La nuit est arrivée sans bruit, laissant planer le doute dans son esprit. Pas besoin d'observer, elle le sent. Comme si, c'était normal. Comme si cela devait arriver. Elle a quitté les lieux extrêmement tard, se doutant de sa fatigue, et de son état général. Qu'importe. Il est deux heures, et elle s'engouffre dans les rues aspirées par le néant qu'elle redoute. Le vent lui rappelle qu'elle ne porte qu'une fine jupe brodée. Qu'il est tard, et que ses angoisses ne feront que commencer. Départ en première, descend le trottoir et passe la deuxième hâtive. Elle sort du village, enclenche la troisième et dépasse le seuil de limitation. 80. Seule, perdue sur ses kilomètres d'asphalte, elle se sent faiblir.
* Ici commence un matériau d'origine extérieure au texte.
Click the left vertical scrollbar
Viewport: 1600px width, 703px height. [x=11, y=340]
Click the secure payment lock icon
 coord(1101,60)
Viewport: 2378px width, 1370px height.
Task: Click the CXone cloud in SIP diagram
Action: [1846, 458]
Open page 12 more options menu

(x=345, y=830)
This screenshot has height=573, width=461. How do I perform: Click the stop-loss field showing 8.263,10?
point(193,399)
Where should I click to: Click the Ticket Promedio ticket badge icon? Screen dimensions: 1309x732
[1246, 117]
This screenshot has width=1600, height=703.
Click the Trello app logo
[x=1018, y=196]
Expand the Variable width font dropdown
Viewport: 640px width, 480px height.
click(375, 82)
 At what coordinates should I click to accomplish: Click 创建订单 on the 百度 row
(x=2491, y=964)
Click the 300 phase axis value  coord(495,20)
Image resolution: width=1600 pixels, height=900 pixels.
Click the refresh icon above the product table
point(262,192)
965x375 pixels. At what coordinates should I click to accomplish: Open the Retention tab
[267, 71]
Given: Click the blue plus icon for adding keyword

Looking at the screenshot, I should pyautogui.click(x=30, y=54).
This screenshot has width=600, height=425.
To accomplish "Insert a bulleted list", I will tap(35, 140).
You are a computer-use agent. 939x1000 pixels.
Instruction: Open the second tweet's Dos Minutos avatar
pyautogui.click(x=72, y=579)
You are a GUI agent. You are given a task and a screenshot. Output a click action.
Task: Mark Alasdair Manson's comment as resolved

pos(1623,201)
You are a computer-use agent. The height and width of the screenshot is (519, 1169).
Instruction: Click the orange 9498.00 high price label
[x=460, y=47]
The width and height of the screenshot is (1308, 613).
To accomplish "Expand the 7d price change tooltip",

C'est la gorge nouée qu'elle essaye de penser à autre chose, que cet univers morbide qui l'entoure. La pluie s'écrase sur le pare-brise, telles les larmes qui menacent de ruisseler sur ses joues. 110. Un coup d'oeil dans le rétro, et la vérité lui revient. Elle est sur une route seule, en plein milieu de la nuit, luttant contre la tempête qui s'elève depuis plus de deux heures. Les éclairs déchirent le ciel. Et tant bien que mal, elle reste concentrée sur ses deux mains fébriles, mettant sa vie en équilibre. Les crépitements incessants lui donnent envie de vomir. 140. L'autoradio au maximum, camouflant l'enfer extérieur, elle longe les lignes blanches, tentant de vider son esprit. Les jets de lumières blancs viennent l'éblouir, pendant que le grondement de cette catastrophe lui parvient. Elle tente de refouler les souvenirs qui remontent inlassablement. Plus que quelques kilomètres la séparent de l'endroit ou elle se sentira enfin en sécurité. 160. Les routes, si étroites en cette situation, sont gorgées d'eaux. Les branches jonchent le sol. C'est dangereux, et elle le sait. Mais qu'importe. Elle* prendra toujours le dessus. Qu'elle soit seule ou non, elle* saura s'imposer. Un dernier virage et la voilà arrivée.
Sauf exeptions.
Sauf anomalies.
Sauf particularités.
Sauf ... contre-temps ?
Les multiples camions de secours girophares allumés. Les ambulanciers du samu ruisselants. Les sapeurs-pompiers, inquiets. Devant chez elle. Cette nuit. Elle, avec elle*
Oui elle a peur. Et ce n'est vraiment pas le moment d'en rire.
La phobie* désigne un ensemble de souffrances psychiques qui se présentent de manière différentes selon les individus. C'est une peur qui peut être justifiée ou non, souvent accompagnée d'angoisses, que certains individus éprouvent dans certaines circonstances. Trop souvent ignorées, elles ne sont pourtant pas à prendre à la legère.